→ EXERCISE PASSAGE
Home to the stunning Blue Mountains and at 2500 feet above Sydney; the town of Katoomba is a welcome breath of fresh air – so idyllic are the surroundings that many a poet and artist have chosen to reside here! Bush and nature walks are hugely popular; particularly to the Three Sisters, the Ruined Castle, Katoomba Falls and Echo Point. For those not fit enough to go clambering up and down mountains, there are adventure tours which can show you the sights and take you on some more user-friendly walks. Get off at Katoomba Station (approx two hours from Sydney Central station on the Great Western Highway; tickets around $13 return).

Starting the tour

Katoomba (Aboriginal for shining, falling water) is a quaint but charming town; with a surprising number of good cafes and restaurants packed into its small stretch of high street, along with a few random antique and book shops. If you find yourself in need of camping gear, there are several stores dotted around. You’ll also find a large Coles tucked away on Watarah Street (turn right off Katoomba Street near the bottom of the hill). As far as accommodation goes, there are a couple of backpacking hostels near the station, but in all honesty, if you’re coming to see the Blue Mountains, it’s easier, cheaper and much more fun to camp!

Section 1:
Directions:

As you exit the station you will walk onto Katoomba Street. Follow this straight. Continue walking down Katoomba Street. After about 10 minutes you will pass through the high street – continue for another 10 minutes and there will be a turning to the right down a steep hill; Katoomba Falls Road. Follow this down.

→ PROVIDED MATERIAL
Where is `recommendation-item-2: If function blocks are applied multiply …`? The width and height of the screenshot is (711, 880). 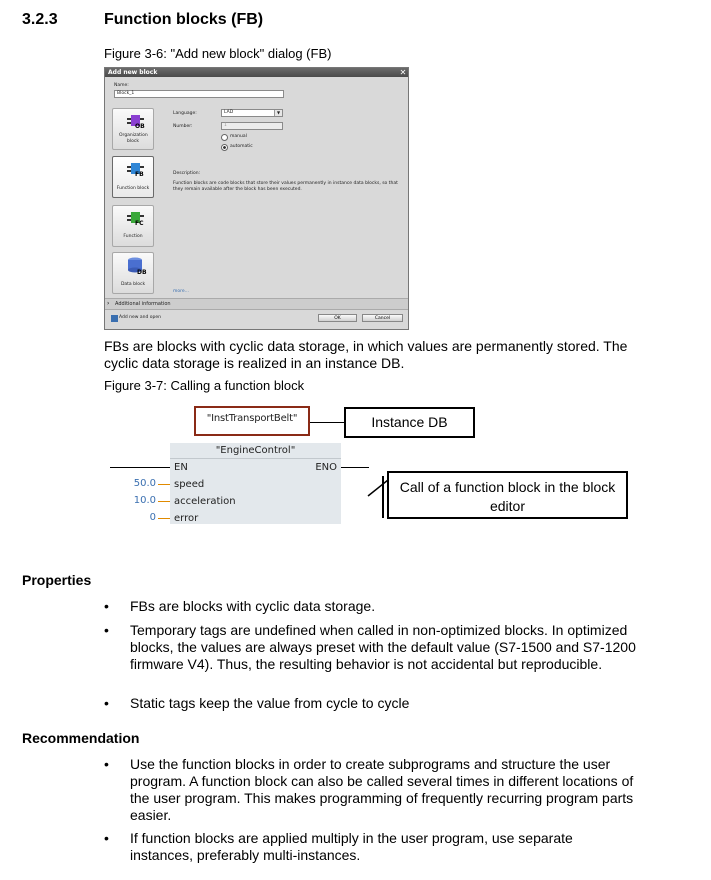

→ STUDY QUESTIONS
A. Rewrite the Katoomba text between "Starting the tour" and "fun to camp!", inclusive, putting "hiking supplies" in place of "camping gear".
B. In the Katoomba text, what does the name Katoomba mean?
C. How would the Katoomba text go on from where it stops?
The material was taken from a separate source.

→ RESULTS OF THE EXERCISE
A.
Starting the tour

Katoomba (Aboriginal for shining, falling water) is a quaint but charming town; with a surprising number of good cafes and restaurants packed into its small stretch of high street, along with a few random antique and book shops. If you find yourself in need of hiking supplies, there are several stores dotted around. You’ll also find a large Coles tucked away on Watarah Street (turn right off Katoomba Street near the bottom of the hill). As far as accommodation goes, there are a couple of backpacking hostels near the station, but in all honesty, if you’re coming to see the Blue Mountains, it’s easier, cheaper and much more fun to camp!

B. Shining, falling water.

C.
Stopover:

At the bottom of the hill there is a large picnic area, which also has barbeque facilities. Be warned though, you can’t camp here. Even if you try and hide your tent behind a bush (we tried and failed badly at this) someone will come and move you. So don’t waste your time.

Section 2:
Directions:

The entrance to the Caravan Park is around the corner on the right. If you’re not staying in there, but are sleeping nearby and don’t fancy squatting in the bushes, there are public toilets on the far right. Directly opposite is a kiosk where you can get food and snacks.

Stopover:

The local tourist information office will be able to tell you which of the camping grounds are free, open and have places left to camp. As this can change from day to day – differing weather conditions can close camp grounds – it’s best to check when you get up there.

Section 3:
Directions:

If you do decide you want to camp in the mountains instead, there is an information board opposite; to the far right of the kiosk. Take a look at the map to get an idea of where you could go and how long it’ll take you.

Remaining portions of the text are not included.